We won’t have final 2014 numbers for publishing companies for some time, but in the meantime one thing’s pretty clear: despite the consolidations in the publishing industry, smaller indies are managing and an increasing number of best-sellers are coming from self-publishers (basically, anyone not with a Big 5 contract). Even though many kids don’t read (a goal of mine I want to work on), people have not yet thrown away all the books for Angry Birds.

What do you think 2015 will hold?

Is Indie book publishing the best way to go?

There is a lot of debate among authors as to which methods of publication is best. Here are the four most common options:

1. Traditional publishing (Big 5- Penguin Random House, Hachette, HarperCollins, MacMillian, Simon & Schuster, and all of the smaller printing companies they own)

2. “Indie Publisher”: small and medium sized printing and publishing companies unaffiliated with the Big 5.

3. Self-publishing with a major company like Amazon publishing, where you publish with a major company but it’s largely self-publishing, just on their platform.

4. Self-publishing: you do all the work yourself of creating  or hiring someone for the content, graphic design, editing, etc, and then you publish it on a site like Amazon, Nook, or smash words as an e-book with the possible Print on Demand function.

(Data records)
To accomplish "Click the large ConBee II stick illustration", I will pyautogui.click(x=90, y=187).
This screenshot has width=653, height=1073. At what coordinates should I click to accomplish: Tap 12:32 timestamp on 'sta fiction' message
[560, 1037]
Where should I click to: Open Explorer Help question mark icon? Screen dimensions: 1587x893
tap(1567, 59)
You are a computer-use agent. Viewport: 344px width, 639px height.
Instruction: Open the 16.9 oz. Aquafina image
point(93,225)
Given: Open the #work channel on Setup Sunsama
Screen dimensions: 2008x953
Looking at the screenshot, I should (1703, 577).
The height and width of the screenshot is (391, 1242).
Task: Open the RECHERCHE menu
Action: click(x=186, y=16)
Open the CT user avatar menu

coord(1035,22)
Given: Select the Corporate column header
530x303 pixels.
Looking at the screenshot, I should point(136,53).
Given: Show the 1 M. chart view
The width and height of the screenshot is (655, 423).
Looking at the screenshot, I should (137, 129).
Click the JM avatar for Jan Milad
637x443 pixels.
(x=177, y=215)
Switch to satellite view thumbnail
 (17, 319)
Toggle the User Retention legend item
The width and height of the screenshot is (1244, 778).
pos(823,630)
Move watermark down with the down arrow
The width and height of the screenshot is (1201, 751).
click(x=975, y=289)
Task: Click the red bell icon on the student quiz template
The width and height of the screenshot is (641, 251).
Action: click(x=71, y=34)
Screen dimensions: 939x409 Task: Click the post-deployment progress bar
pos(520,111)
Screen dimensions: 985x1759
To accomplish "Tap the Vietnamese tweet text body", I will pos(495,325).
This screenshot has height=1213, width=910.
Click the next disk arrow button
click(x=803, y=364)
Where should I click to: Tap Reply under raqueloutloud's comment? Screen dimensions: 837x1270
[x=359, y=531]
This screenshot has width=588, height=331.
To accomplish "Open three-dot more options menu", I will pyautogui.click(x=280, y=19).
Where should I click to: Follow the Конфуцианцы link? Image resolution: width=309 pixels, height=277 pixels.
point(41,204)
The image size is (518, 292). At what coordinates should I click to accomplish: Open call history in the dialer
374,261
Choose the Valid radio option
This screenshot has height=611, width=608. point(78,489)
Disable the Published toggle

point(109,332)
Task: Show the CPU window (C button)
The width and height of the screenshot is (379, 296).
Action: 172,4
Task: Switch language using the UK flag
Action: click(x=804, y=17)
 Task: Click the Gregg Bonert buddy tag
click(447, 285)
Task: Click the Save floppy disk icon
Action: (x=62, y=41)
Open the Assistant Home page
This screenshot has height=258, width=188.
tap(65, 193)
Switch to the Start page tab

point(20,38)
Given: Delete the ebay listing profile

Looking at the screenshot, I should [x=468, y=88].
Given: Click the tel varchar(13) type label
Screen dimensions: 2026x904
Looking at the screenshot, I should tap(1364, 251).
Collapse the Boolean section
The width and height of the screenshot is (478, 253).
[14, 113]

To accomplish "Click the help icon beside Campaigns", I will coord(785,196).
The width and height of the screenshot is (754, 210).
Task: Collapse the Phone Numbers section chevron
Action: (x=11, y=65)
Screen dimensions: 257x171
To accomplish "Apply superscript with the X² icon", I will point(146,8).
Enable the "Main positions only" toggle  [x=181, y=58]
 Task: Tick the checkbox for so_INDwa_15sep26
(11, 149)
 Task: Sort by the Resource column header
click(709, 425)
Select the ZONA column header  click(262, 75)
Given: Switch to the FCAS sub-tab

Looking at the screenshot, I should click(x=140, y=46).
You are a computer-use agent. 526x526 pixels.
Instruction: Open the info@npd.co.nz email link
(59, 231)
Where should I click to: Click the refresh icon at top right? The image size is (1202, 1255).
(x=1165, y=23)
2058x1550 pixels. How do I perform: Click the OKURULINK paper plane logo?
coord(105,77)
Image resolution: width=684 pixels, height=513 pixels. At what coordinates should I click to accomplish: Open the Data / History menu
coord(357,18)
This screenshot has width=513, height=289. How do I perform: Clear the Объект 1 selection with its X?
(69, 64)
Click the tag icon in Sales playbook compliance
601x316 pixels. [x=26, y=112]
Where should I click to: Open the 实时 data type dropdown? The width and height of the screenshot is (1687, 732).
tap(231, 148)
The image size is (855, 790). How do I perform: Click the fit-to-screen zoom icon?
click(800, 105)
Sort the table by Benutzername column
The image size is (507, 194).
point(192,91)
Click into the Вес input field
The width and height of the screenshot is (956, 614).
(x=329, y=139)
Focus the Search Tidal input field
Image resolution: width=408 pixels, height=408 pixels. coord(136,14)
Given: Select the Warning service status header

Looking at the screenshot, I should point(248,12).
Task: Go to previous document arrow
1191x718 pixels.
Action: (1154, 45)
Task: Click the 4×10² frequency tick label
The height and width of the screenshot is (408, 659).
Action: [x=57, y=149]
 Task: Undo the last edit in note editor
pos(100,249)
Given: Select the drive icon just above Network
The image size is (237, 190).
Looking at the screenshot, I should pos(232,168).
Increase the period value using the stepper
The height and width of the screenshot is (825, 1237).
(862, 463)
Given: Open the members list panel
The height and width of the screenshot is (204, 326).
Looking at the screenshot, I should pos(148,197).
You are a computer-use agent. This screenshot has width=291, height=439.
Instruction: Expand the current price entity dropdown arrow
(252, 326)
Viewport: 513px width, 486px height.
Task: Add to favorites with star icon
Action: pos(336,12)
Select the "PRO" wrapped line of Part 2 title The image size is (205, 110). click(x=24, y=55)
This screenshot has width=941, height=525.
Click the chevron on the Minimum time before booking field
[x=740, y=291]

### Requirements
1. How does the publishing text define self-publishers?
2. Extract every line of the data records that contains the string "Given".

### Results by task
1. Self-publishers are basically anyone not with a Big 5 contract.

2.
Given: Open the #work channel on Setup Sunsama
Given: Select the Corporate column header
Given: Show the 1 M. chart view
Given: Delete the ebay listing profile
Given: Click the tel varchar(13) type label
Given: Switch to the FCAS sub-tab
Given: Select the Warning service status header
Given: Select the drive icon just above Network
Given: Open the members list panel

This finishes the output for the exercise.